Texas Education Agency v. T.F.G.

295 S.W.3d 398, 2009 Tex. App. LEXIS 6713, 2009 WL 2616250
CourtCourt of Appeals of Texas
DecidedAugust 27, 2009
Docket09-08-00514-CV
StatusPublished
Cited by6 cases

This text of 295 S.W.3d 398 (Texas Education Agency v. T.F.G.) is published on Counsel Stack Legal Research, covering Court of Appeals of Texas primary law. Counsel Stack provides free access to over 12 million legal documents including statutes, case law, regulations, and constitutions.

Bluebook
Texas Education Agency v. T.F.G., 295 S.W.3d 398, 2009 Tex. App. LEXIS 6713, 2009 WL 2616250 (Tex. Ct. App. 2009).

Opinion

OPINION

CHARLES KREGER, Justice.

After an acquittal on the charge of indecency with a child, T.F.G., appellee, was granted an expunction by the trial court. In two issues, appellant, Texas Education Agency, (“TEA”) appeals the trial court’s expunction order. We reverse the trial court’s order and remand the case for further proceedings.

BACKGROUND

T.F.G. was found not guilty of the charge of indecency with a child in a bench trial and subsequently filed a request for expunction. TEA was listed in the request for expunction as an agency believed to have records or files pertaining to T.F.G. in connection with the alleged offense and subject to expunction. See Tex.Code Cbim. PROC. Ann. art. 55.02, § 2(a)(8)(A) (Vernon Supp. 2008). TEA, however, was not given notice of the expunction hearing as required by the Texas Code of Criminal Procedure. See id. § 2(c). The expunction hearing was held on August 28, 2008. The trial court granted T.F.G.’s request for expunction and entered an expunction order, which stated, in pertinent part, that the listed agencies, including TEA, “shall return to this Court all files and records they have pertaining to [T.F.G.], arising out of the transaction of indecency with a child, an arrest on or about the 31st day of December, 2001, said arrest having been made by Beaumont Police Department.” TEA received a copy of the expunction order on September 15, 2008, and filed a motion for new trial shortly thereafter. The trial court denied TEA’S motion.

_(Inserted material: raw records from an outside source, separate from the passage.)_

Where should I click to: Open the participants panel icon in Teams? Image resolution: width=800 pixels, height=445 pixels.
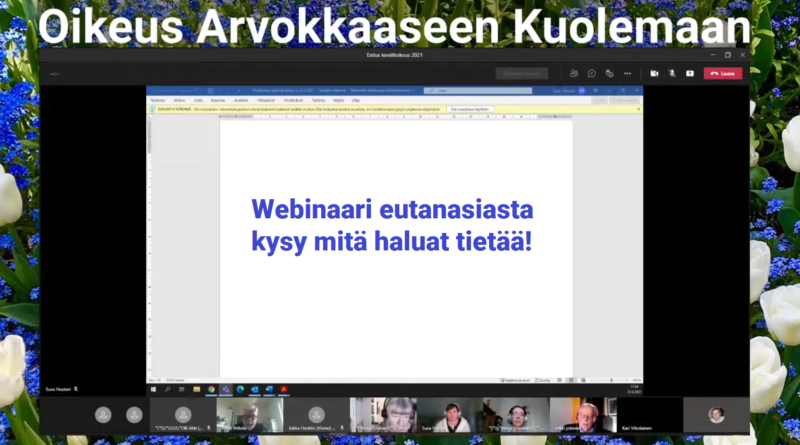pos(574,73)
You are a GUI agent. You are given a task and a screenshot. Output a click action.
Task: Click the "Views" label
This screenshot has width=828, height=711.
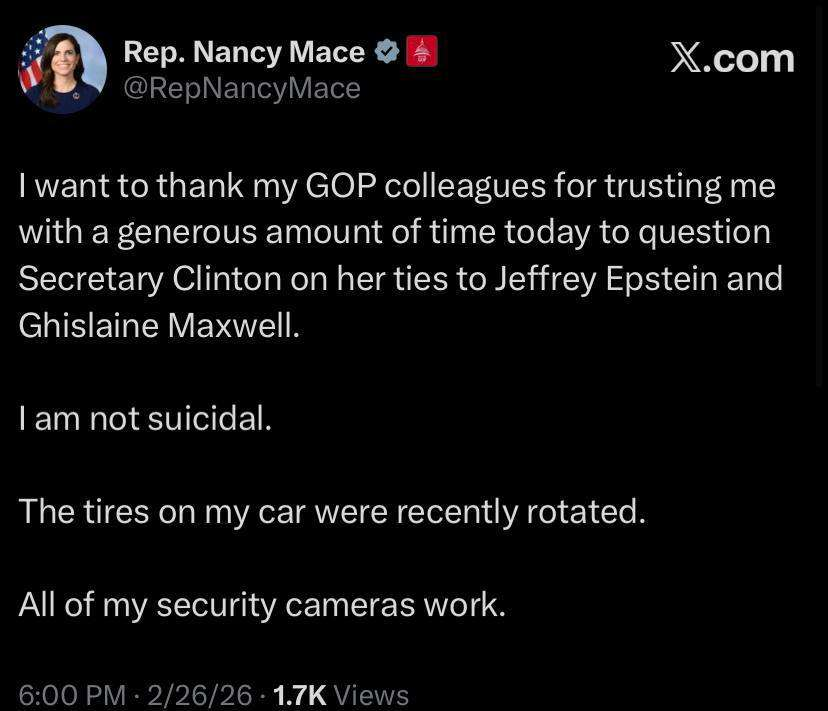[371, 694]
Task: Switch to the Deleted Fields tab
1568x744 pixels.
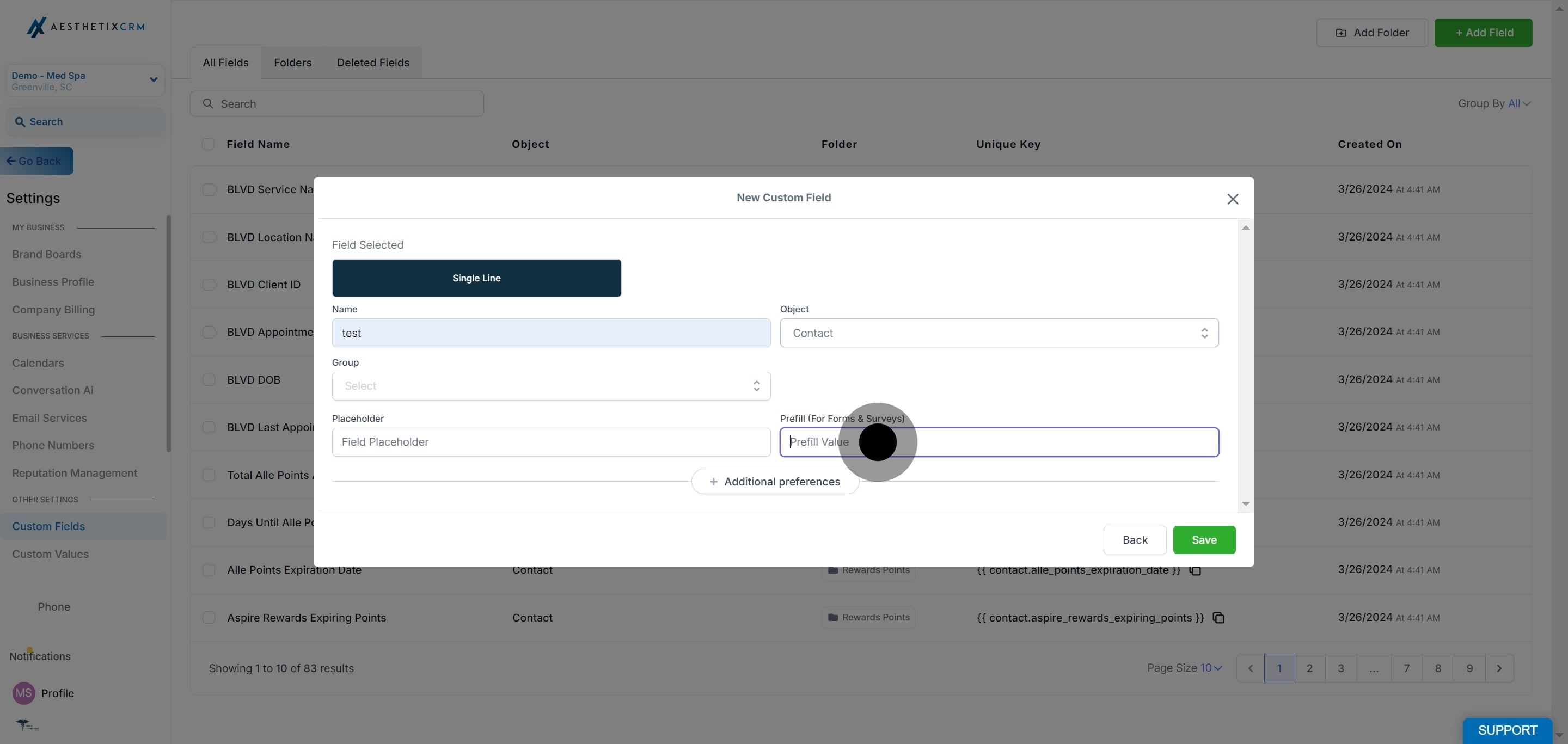Action: point(372,63)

TEA moved for reconsideration of its motion for new trial and filed a memorandum of law in support of its motion for new trial. In its memorandum, TEA objected not only to lack of notice of the hearing, but also to the breadth of the trial court’s expunction order. TEA contended that while T.F.G. was not convicted of the underlying offense, upon presentation of evidence in an administrative hearing with a different standard of proof than “beyond a reasonable doubt,” the alleged conduct made the basis of his arrest may subject *400 his educator certification to sanctions pursuant to section 249.15 of the Texas Administrative Code. See 19 Tex. Admin. Code § 249.15 (2009) (State Bd. for Educator Certification, Disciplinary Proceedings, Sanctions, and Contested Cases). TEA agreed that any reference to T.F.G.’s arrest should be expunged but argued that not all records in its possession regarding T.F.G.’s conduct should be subject to the expunction order. The trial court granted the motion for new trial and held another hearing on T.F.G.’s motion to expunge on October 27, 2008. TEA was represented by counsel through the Texas Attorney General’s Office at the hearing.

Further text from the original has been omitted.